Remembering an era when racial terror prevented witnesses from coming forward

A newspaper account of a white man under grand jury investigation in the death of a black man contains the following sentence:

Seven or eight ….eyewitnesses have provided testimony consistent with Wilson’s account, but none of them have spoken publicly out of fear for their safety…

This has to be from a Southern newspaper, Mississippi perhaps, regarding a killing in the 1950s or 1960s, right?  After all, that was the era when racial terror made witnesses with information about a white man killing a black man afraid to come forward and speak publicly, right? The witnesses were probably afraid that if they gave testimony that would convict the white man they might be visited by the Klu Klux Klan, right?

No, that sentence is from today’s Washington Post and it’s about the grand jury investigation of Ferguson, MO police officer Darren Wilson in the shooting of Michael Brown.  The witnesses are all black and they are afraid to speak publicly about what they saw not because their testimony will prove Wilson is guilty of homicide, but because their testimony tends to show that Officer Wilson acted properly when Brown attacked him and placed him in mortal danger.

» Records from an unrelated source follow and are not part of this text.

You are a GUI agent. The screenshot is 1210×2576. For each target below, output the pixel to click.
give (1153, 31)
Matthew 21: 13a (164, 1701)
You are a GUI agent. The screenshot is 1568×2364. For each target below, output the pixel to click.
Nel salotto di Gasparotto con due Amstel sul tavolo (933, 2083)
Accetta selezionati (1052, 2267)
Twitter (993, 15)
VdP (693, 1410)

Now, who is responsible for this racial terror?  Bull Connor is long gone from the scene and there are none like him around anymore.  The Klu Klux Klan exists today only in micro form and it has no power to credibly threaten anyone. There’s just Al Sharpton, Jesse Jackson, and a few hundred thousand of their black followers and a few more hundred thousand white liberals playing this race card to intimidate witnesses.

By the way and just for the record, Bull Connor was a Democrat.